TASKS TO CARRY OUT:
1. In the excerpt about the Manitoba Museum layoffs, what share of the museum's operating budget does its provincial grant normally fund?
2. From the Manitoba Museum excerpt, return everything from "The museum can" down to "its staffing plan.", copied word for word.

Leclerc said the layoffs and pay cuts stem from general uncertainty about the museum's future cash flow.

The museum closed in mid-March because of the COVID-19 pandemic, resulting in lost revenues at the end of last fiscal year and no revenue in the new fiscal year, which started April 1, Leclerc said, noting fundraising is also down.

"You just don't know how to project what those … revenues are going to be for the rest of the year," she said. 

The museum submitted an application to the federal wage subsidy program on April 27, Leclerc said, but won't know if they're eligible until May 4 at the earliest, as the review process typically takes between seven and 10 days.

Leclerc said the federal funding, which covers 75 per cent of wages, "is not going to save the Manitoba Museum from the need for layoffs."

The museum is also waiting to hear about the status of its provincial grant, which normally funds about 53 per cent of the museum's operating budget, she said.

"Those major factors — variables outside of our control — are affecting our finances," she said.

The museum is not-for-profit and must run on a balanced budget every year, says Leclerc, and nearly three-quarters of the museum's budget is spent on payroll.

"What the public sees … is just the tip of the iceberg," she said. "So much of the work that we do is below the waterline."

"We do primary research, community research, caring for 2.9 million specimens and artifacts, so … that's what feeds into what's above the waterline, which is new exhibits, new programs."

The museum can operate with a minimum of 36 staff, working at 60 per cent of their normal work week — 21 hours. But Leclerc noted the workers "can't get their work done in 21 hours."

This giant ground sloth, displayed at the Manitoba Museum, is one of the many artifacts that needs to be cared for by museum staff. (Haskel Greenfield/University of Manitoba)

As more financial information comes in, Leclerc said the museum will adjust its staffing plan.

All museum staff will be employed until June 26.

Manitoba Museum employees are unionized, represented by the Manitoba Government and General Employees' Union.

In a statement, MGEU president Michelle Gawronsky said the layoffs are troubling.

"The province needs to sustain Manitoba's cultural gems so that we still have them when this pandemic is over," Gawronsky said in the statement.

STORED DATA:
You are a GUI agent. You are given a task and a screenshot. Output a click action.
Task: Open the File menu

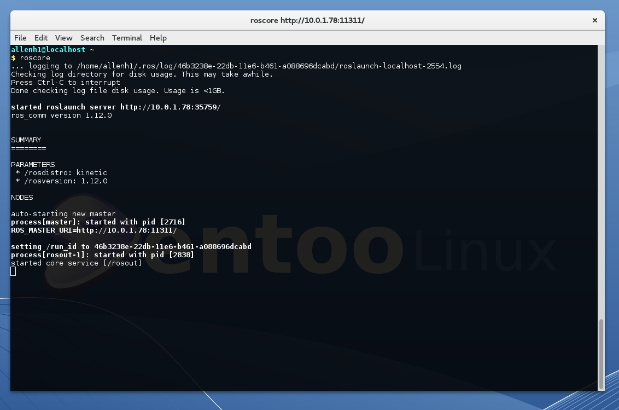20,38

PER-TASK OUTPUTS:
1. About 53 percent.

2.
The museum can operate with a minimum of 36 staff, working at 60 per cent of their normal work week — 21 hours. But Leclerc noted the workers "can't get their work done in 21 hours."

This giant ground sloth, displayed at the Manitoba Museum, is one of the many artifacts that needs to be cared for by museum staff. (Haskel Greenfield/University of Manitoba)

As more financial information comes in, Leclerc said the museum will adjust its staffing plan.